Avec l’arrivée du ministre André Lamontagne au ministère de l’Agriculture des pêcheries et de l’Alimentation du Québec (MAPAQ) on ne s’ennuie pas dans les médias. Après le renvoi du lanceur d’alerte « émérite » Louis Robert, voilà que l’on apprend qu’il y a des ayatollahs au ministère de l’Environnement. Le plus inhabituel pour les spectateurs de la scène politique fut de voir la réaction, disons candide et naturelle, de notre ministre dans ces deux affaires. Un ministre qui face aux questions n’a pas utilisé la langue de bois et a donné son opinion en ligne avec son parti. Dans les deux cas, on voit que le franc parlé est une pelure de banane, et que beaucoup de monde préfère la rectitude politique.
Il est certain que l’affaire Louis Robert a pris des proportions importantes dans les médias, les éléments d’un feuilleton sont là : pesticides, lanceurs d’alerte, le bon et les méchants.
Pour ceux qui ne le sauraient pas, Louis Robert est un pionnier du développement durable. Il fait partie des agronomes qui ont remis en question nos façons de faire quand personne ne le faisait à une époque où ses confrères (dans le privé et dans le public) étaient fiers de la grande réussite de la révolution verte avec ses engrais, pesticides et herbicides.
Son renvoi est surprenant certes, mais encore plus surprenant est d’associer ce renvoi au rôle de lanceur d’alerte que monsieur Robert pratiquait depuis fort longtemps.

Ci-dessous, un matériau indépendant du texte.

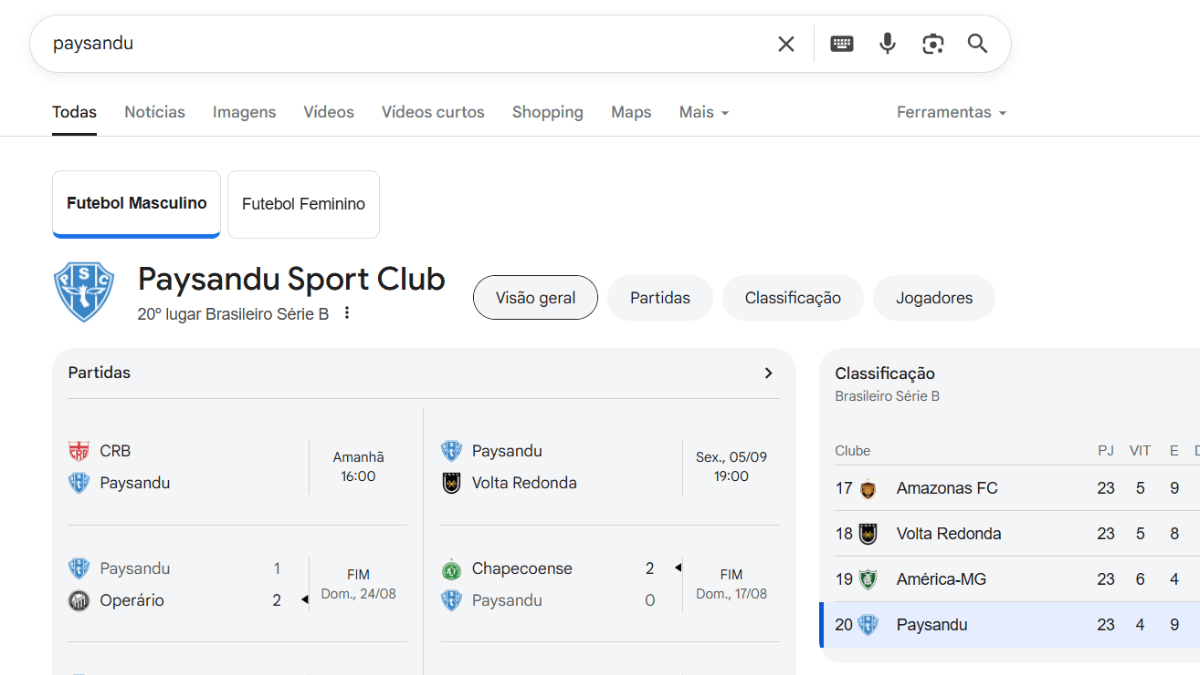Open the on-screen keyboard input tool

[x=842, y=44]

Louis Robert a été un lanceur d’alerte toute sa carrière, pendant plus de 30 ans il a été un peu la conscience «naturel» du ministère, et à plusieurs égards il a contribué à changer les choses. S’il a fallu aux méchants du privé près de 30 ans pour faire mettre dehors un lanceur d’alerte connu et reconnu, c’est que les lanceurs d’alerte en fin de compte sont assez bien protégés au MAPAQ.
De plus le dossier du CEROM n’est pas le plus gros dossier que monsieur Robert a eu à affronter, plusieurs personnes mêmes du privé décrivaient les journées du CEROM comme de gros "shows" de pesticides (dans le sens péjoratif), peu de monde (incluant son président) n’a déchiré sa chemise pour défendre le CEROM et la pertinence de ses recherches. Cette affaire risque cependant de laisser un goût amer à plusieurs, notamment aux agronomes du privé, qui ont été pointés du doigt pour leur éthique «trompeuse».
Pourtant, pour un Louis Robert au MAPAQ, il y en a 10 dans les compagnies privées, qui eux ou elles ont aussi remis et continuent de remettre en question nos façons de faire. Si l’on se fie uniquement à l’expertise du MAPAQ, on peut dire adieu à ce vent de changement. Changement qui n’est pas menacé par le congédiement d’un lanceur d’alerte, mais plutôt par le discrédit d’une bonne partie de ces acteurs de changement qui œuvrent dans des compagnies privées.
Pour les ayatollahs du ministère de l'Environnement, on peut dire que le ministre est devenu à son tour un lanceur d'alerte, il était temps. Espérons qu'il ne sera pas congédié à son tour.